M. Jacques Mézard attire l'attention de Mme la garde des sceaux, ministre de la justice, sur les abus du travail des personnes détenues en établissement pénitentiaire.

Dans son rapport publié le 22 février 2012, le Contrôleur général des lieux de privation de liberté souligne que 27,7 % des détenus ont exercé en 2010 une activité rémunérée, hors formation rémunérée ou emploi à l'extérieur. Cette activité s'exerce dans des conditions dérogatoires au droit commun du travail, même si elles ont été encadrées par la loi pénitentiaire n° 2009-1436 du 24 novembre 2009.
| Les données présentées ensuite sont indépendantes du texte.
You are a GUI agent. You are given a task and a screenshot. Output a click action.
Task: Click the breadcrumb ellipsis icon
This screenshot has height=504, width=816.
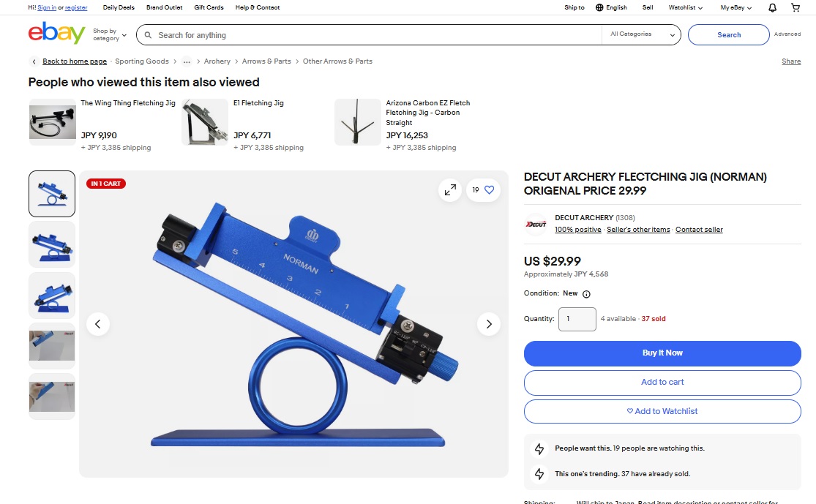coord(187,61)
Les métiers ainsi exercés sont très majoritairement non qualifiés et peu propices à préparer la réinsertion des personnes. Les tâches exécutées sont en principe rémunérées au niveau du salaire minimum de référence, 4,03 euro de l'heure avec une erreur défavorable de calcul de 2 centimes, créé par la loi pénitentiaire et réévalué chaque année en fonction de l'évolution du SMIC. Or les rémunérations effectivement versées relèvent en réalité d'un mode de calcul très complexe et illisible pour les personnes concernées. Il en résulte qu'une grande proportion des détenus touche en réalité une rémunération inférieure au salaire minimum de référence. De plus, l'accès au travail reste encore soumis à l'arbitraire de l'administration pénitentiaire, le déclassement privant une personne de travail ne constituant qu'une simple mesure disciplinaire. Il ressort enfin de ce rapport que certaines des conditions élémentaires d'hygiène et de sécurité ne sont pas respectées, au risque de porter atteinte à la santé des personnes et de compliquer encore davantage le travail du personnel pénitentiaire.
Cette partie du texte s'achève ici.